The ARA Prize: Rewarding and Recognizing Historical Novelists


2020 will long be remembered for the impact of COVID-19, which no doubt will be woven into historical fiction in the future. The Historical Novel Society Australasia (HNSA) also made its own little piece of history this year with the inauguration of the ARA Historical Novel Prize.

The award is the realisation of a shared vision of the HNSA with the ARA Group and its founder, Edward Federman. Edward is a true philanthropist with a long-standing involvement in fostering the arts in Australia. Through the ARA Group, he was a generous partner of the HNSA’s 2017 and 2019 conferences.
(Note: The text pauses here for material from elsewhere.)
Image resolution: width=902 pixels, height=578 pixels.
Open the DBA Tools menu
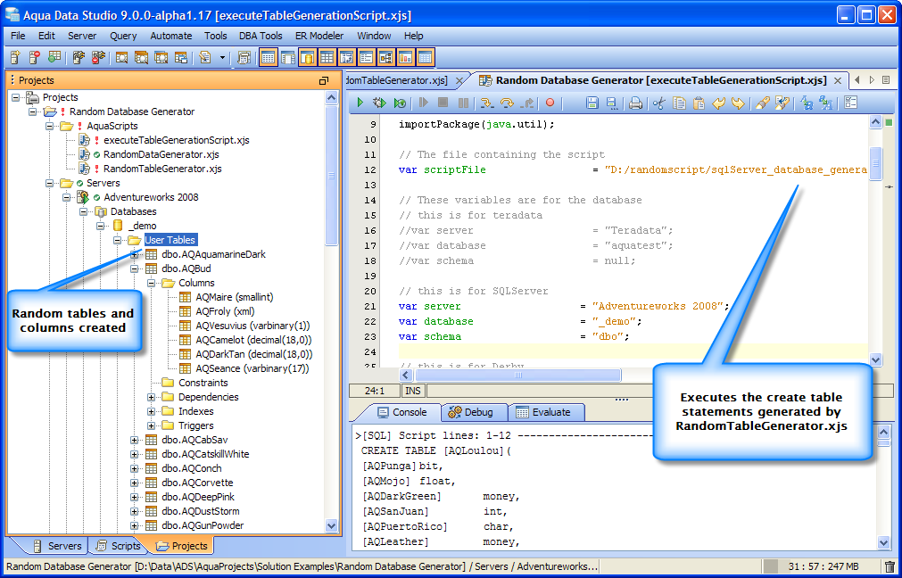coord(260,36)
Together, our organisations have placed historical fiction onto the Australian and New Zealand (ANZ) literary calendar by designing a prize to distinguish our historical novelists in a class of their own. Most extraordinary of all, Edward doubled the initial prize money of $30k to $60,000 mid-way through the contest in recognition of the difficulties faced by writers during the pandemic. The increase in funding places the ARA Historical Novel Prize among the top five richest literary prizes in the region. The overall prize winner received $50,000, with an additional $5,000 awarded to each of the remaining two shortlisted authors.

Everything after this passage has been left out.